Une lectrice assidue vient de partager avec moi pour réactions ce tweet de Frantz Duval quant au « paradoxe haïtien » de performances macro-économiques dignes de félicitations des institutions financières internationales alors que l’économie continue de stagner. Monsieur Duval y souligne, avec raison, que l’insécurité bien qu’importante, n’explique pas tout. Votre collègue voulait savoir si j’avais d’autres clés de lecture. J’en ai. À commencer par ceci: il s’agit moins d’un paradoxe que d’une illusion de contradiction.
Ce qui semble paradoxal – des indicateurs macroéconomiques relativement stables dans un contexte de déclin économique et social – peut être mieux compris à travers le prisme de l’allostasie. En termes simples, l’économie haïtienne ne vise même plus un équilibre structurel (homéostasie), mais s’adapte en permanence à des crises multiples : violence, insécurité, désengagement des acteurs économiques. Ces ajustements garantissent une survie immédiate, mais à quel prix ?
Le taux de change reste relativement stable autour de 130 gourdes et l’inflation a été maîtrisée autour de 25,3 % en octobre 2024. Pourtant, la pauvreté touche encore près de 60 % de la population, et le PIB par habitant n’a pas augmenté de manière significative depuis des décennies. Ces données reflètent moins une performance économique qu’une gestion prudente de l’appareil étatique, souvent dictée par des mesures administratives et des conditionnalités imposées par les bailleurs internationaux.
Les IFI semblent souvent l’oublier – des mauvaises langues soutiennent qu’elles ont intérêt à l’oublier – stabiliser une économie n’équivaut pas à la dynamiser. Sans une stratégie de développement productif, ces politiques économiques ne génèrent ni croissance ni emplois. La stabilité du taux de change ou la discipline budgétaire sont des signaux techniques qui masquent une stagnation structurelle.

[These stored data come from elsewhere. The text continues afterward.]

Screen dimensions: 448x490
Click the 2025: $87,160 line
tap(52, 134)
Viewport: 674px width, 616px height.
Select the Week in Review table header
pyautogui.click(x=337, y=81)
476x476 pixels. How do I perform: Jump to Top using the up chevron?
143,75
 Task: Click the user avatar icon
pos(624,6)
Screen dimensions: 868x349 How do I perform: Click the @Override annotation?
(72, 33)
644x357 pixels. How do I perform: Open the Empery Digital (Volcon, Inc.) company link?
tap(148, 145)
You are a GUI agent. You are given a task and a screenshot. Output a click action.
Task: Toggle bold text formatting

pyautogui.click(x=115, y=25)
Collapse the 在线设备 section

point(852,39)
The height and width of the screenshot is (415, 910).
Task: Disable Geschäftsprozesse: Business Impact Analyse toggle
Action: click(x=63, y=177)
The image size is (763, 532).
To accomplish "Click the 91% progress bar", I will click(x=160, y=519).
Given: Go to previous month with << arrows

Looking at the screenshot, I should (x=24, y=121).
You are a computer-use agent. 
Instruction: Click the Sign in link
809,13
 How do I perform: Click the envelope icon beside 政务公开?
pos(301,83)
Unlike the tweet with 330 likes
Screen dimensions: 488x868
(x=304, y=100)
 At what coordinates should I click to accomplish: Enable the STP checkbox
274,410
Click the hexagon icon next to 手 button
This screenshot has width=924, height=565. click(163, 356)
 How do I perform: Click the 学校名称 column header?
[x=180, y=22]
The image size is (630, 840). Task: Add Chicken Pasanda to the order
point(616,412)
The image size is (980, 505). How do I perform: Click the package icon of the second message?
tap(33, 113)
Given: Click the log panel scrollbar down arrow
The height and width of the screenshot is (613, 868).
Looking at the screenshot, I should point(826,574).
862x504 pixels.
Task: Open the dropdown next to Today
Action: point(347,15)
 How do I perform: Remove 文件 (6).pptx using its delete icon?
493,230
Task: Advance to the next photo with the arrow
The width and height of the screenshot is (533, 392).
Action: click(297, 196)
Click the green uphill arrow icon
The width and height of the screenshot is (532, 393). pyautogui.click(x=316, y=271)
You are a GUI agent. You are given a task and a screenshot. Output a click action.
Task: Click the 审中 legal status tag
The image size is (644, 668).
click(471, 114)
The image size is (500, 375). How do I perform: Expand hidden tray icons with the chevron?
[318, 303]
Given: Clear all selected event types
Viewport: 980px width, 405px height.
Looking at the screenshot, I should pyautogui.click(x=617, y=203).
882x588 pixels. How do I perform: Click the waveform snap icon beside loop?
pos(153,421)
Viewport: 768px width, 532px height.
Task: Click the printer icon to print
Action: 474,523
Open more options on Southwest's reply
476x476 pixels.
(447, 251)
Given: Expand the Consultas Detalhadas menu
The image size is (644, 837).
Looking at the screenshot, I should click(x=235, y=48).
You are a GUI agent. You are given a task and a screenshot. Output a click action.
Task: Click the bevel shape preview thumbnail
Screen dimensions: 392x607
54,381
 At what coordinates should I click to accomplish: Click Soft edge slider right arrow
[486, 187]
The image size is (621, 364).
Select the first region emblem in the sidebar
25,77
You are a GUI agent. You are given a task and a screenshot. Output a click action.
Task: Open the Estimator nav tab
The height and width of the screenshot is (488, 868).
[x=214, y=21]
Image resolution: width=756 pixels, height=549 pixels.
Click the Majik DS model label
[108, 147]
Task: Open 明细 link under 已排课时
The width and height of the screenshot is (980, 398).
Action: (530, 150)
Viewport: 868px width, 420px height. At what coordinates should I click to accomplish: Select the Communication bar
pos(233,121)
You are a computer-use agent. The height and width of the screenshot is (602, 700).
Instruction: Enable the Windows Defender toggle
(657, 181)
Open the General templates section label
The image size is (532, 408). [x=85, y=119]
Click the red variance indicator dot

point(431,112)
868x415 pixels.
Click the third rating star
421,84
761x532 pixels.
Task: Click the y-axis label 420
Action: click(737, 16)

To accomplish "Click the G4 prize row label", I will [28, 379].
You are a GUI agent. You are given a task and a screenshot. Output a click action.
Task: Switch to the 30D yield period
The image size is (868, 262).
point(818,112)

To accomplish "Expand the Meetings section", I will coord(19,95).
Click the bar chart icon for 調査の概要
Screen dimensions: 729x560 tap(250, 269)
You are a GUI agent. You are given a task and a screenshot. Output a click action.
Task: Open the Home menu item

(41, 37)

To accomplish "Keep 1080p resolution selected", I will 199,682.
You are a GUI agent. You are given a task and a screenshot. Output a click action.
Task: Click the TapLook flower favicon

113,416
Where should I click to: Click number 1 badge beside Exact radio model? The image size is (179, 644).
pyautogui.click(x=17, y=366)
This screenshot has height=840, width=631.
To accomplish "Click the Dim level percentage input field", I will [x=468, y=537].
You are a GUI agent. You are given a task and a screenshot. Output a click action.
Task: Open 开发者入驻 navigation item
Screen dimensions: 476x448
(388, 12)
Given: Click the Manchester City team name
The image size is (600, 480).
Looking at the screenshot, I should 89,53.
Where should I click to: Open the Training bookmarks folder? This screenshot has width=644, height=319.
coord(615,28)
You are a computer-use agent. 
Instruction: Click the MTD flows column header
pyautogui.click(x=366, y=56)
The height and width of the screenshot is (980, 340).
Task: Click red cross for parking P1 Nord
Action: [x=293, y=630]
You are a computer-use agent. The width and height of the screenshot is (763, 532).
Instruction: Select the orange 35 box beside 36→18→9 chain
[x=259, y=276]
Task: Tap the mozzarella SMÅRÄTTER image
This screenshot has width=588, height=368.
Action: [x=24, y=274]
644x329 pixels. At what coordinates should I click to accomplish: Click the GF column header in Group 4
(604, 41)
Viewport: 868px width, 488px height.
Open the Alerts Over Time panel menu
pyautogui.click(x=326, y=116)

L’économie haïtienne repose sur deux piliers fragiles : les transferts de la diaspora et les importations massives. Le pays importe près de 80 % des biens de consommation, tandis que les transferts de fonds représentent environ 36 % du PIB. Ces flux, bien qu’indispensables, ne suffisent pas à alimenter un cycle de croissance durable. Sans une agriculture modernisée, des industries compétitives ou un secteur tertiaire dynamique, l’économie haïtienne reste prisonnière d’un cercle vicieux de sous-développement que vient aggraver l’absence d’opportunités d’emploi et la faiblesse du pouvoir d’achat. Une économie ne peut croître si la demande intérieure est atone. Au contraire, cela crée un cercle vicieux où la pauvreté limite la consommation, freinant ainsi l’investissement et la production.
Aussi, les félicitations des IFI sont-elles à prendre avec circonspection. Depuis les années 1980 et les politiques d’ajustement structurel, leur priorité a toujours été la stabilité macroéconomique au détriment du bien-être des populations. La réduction des déficits, la maîtrise de l’inflation et la discipline budgétaire sans investissements dans les infrastructures, l’éducation ou la santé, ne font que perpétuer la stagnation. Les élites économiques haïtiennes, souvent complices, bénéficient de cette stabilité apparente, mais le peuple en subit les conséquences.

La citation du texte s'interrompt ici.